Source records START

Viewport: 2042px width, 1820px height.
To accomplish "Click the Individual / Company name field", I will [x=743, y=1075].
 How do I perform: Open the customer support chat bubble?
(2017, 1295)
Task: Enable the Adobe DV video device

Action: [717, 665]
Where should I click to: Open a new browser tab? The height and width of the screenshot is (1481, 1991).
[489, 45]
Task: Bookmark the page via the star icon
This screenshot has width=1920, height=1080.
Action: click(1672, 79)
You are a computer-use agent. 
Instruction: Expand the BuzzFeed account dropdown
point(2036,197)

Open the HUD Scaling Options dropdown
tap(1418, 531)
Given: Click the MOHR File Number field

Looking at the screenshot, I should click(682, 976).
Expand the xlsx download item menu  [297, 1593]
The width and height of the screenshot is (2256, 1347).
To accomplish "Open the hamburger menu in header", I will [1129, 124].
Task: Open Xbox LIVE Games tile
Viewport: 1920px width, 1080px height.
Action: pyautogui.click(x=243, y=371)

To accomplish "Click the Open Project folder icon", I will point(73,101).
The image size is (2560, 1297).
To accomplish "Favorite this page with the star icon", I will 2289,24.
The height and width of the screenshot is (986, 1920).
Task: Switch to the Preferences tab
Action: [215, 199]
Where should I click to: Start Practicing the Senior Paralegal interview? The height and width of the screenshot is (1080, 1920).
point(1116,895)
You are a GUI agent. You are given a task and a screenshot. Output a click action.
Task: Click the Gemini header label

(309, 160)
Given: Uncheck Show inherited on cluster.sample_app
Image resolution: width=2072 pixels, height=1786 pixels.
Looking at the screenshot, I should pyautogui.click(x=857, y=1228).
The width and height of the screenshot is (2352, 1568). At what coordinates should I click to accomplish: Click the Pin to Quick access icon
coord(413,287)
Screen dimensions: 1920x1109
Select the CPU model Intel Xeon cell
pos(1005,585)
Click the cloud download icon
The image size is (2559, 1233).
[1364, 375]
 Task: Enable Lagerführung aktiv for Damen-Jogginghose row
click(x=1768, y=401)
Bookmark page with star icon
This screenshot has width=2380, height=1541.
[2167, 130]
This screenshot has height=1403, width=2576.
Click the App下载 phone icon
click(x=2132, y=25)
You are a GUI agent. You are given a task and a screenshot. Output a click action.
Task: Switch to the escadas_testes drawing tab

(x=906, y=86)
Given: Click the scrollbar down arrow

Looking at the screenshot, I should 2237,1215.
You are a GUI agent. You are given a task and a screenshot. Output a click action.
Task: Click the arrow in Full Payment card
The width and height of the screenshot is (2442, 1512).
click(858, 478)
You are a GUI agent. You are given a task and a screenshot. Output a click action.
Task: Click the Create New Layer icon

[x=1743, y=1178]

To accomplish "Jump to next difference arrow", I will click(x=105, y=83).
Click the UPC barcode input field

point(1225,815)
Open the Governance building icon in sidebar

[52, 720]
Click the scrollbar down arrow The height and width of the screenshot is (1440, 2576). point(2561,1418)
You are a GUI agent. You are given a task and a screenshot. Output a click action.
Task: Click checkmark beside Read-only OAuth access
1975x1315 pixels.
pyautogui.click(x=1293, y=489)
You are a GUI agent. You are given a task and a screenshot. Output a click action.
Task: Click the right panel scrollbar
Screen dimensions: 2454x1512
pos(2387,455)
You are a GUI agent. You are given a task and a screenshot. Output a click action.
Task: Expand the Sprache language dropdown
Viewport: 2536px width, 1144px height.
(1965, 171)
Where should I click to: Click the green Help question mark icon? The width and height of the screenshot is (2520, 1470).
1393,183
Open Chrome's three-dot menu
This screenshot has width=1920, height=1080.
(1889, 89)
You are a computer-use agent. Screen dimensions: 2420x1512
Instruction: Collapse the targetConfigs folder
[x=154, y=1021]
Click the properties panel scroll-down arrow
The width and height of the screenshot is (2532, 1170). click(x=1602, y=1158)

Source records END

• [Requirement]:
Extract the complete listing above, reproducing each line exactly.

• [Solution to this task]:
Viewport: 2042px width, 1820px height.
To accomplish "Click the Individual / Company name field", I will [x=743, y=1075].
 How do I perform: Open the customer support chat bubble?
(2017, 1295)
Task: Enable the Adobe DV video device

Action: [717, 665]
Where should I click to: Open a new browser tab? The height and width of the screenshot is (1481, 1991).
[489, 45]
Task: Bookmark the page via the star icon
This screenshot has width=1920, height=1080.
Action: click(1672, 79)
You are a computer-use agent. 
Instruction: Expand the BuzzFeed account dropdown
point(2036,197)

Open the HUD Scaling Options dropdown
tap(1418, 531)
Given: Click the MOHR File Number field

Looking at the screenshot, I should click(682, 976).
Expand the xlsx download item menu  [297, 1593]
The width and height of the screenshot is (2256, 1347).
To accomplish "Open the hamburger menu in header", I will [1129, 124].
Task: Open Xbox LIVE Games tile
Viewport: 1920px width, 1080px height.
Action: pyautogui.click(x=243, y=371)

To accomplish "Click the Open Project folder icon", I will point(73,101).
The image size is (2560, 1297).
To accomplish "Favorite this page with the star icon", I will 2289,24.
The height and width of the screenshot is (986, 1920).
Task: Switch to the Preferences tab
Action: [215, 199]
Where should I click to: Start Practicing the Senior Paralegal interview? The height and width of the screenshot is (1080, 1920).
point(1116,895)
You are a GUI agent. You are given a task and a screenshot. Output a click action.
Task: Click the Gemini header label

(309, 160)
Given: Uncheck Show inherited on cluster.sample_app
Image resolution: width=2072 pixels, height=1786 pixels.
Looking at the screenshot, I should pyautogui.click(x=857, y=1228).
The width and height of the screenshot is (2352, 1568). At what coordinates should I click to accomplish: Click the Pin to Quick access icon
coord(413,287)
Screen dimensions: 1920x1109
Select the CPU model Intel Xeon cell
pos(1005,585)
Click the cloud download icon
The image size is (2559, 1233).
[1364, 375]
 Task: Enable Lagerführung aktiv for Damen-Jogginghose row
click(x=1768, y=401)
Bookmark page with star icon
This screenshot has width=2380, height=1541.
[2167, 130]
This screenshot has height=1403, width=2576.
Click the App下载 phone icon
click(x=2132, y=25)
You are a GUI agent. You are given a task and a screenshot. Output a click action.
Task: Switch to the escadas_testes drawing tab

(x=906, y=86)
Given: Click the scrollbar down arrow

Looking at the screenshot, I should 2237,1215.
You are a GUI agent. You are given a task and a screenshot. Output a click action.
Task: Click the arrow in Full Payment card
The width and height of the screenshot is (2442, 1512).
click(858, 478)
You are a GUI agent. You are given a task and a screenshot. Output a click action.
Task: Click the Create New Layer icon

[x=1743, y=1178]

To accomplish "Jump to next difference arrow", I will click(x=105, y=83).
Click the UPC barcode input field

point(1225,815)
Open the Governance building icon in sidebar

[52, 720]
Click the scrollbar down arrow The height and width of the screenshot is (1440, 2576). point(2561,1418)
You are a GUI agent. You are given a task and a screenshot. Output a click action.
Task: Click checkmark beside Read-only OAuth access
1975x1315 pixels.
pyautogui.click(x=1293, y=489)
You are a GUI agent. You are given a task and a screenshot. Output a click action.
Task: Click the right panel scrollbar
Screen dimensions: 2454x1512
pos(2387,455)
You are a GUI agent. You are given a task and a screenshot. Output a click action.
Task: Expand the Sprache language dropdown
Viewport: 2536px width, 1144px height.
(1965, 171)
Where should I click to: Click the green Help question mark icon? The width and height of the screenshot is (2520, 1470).
1393,183
Open Chrome's three-dot menu
This screenshot has width=1920, height=1080.
(1889, 89)
You are a computer-use agent. Screen dimensions: 2420x1512
Instruction: Collapse the targetConfigs folder
[x=154, y=1021]
Click the properties panel scroll-down arrow
The width and height of the screenshot is (2532, 1170). click(x=1602, y=1158)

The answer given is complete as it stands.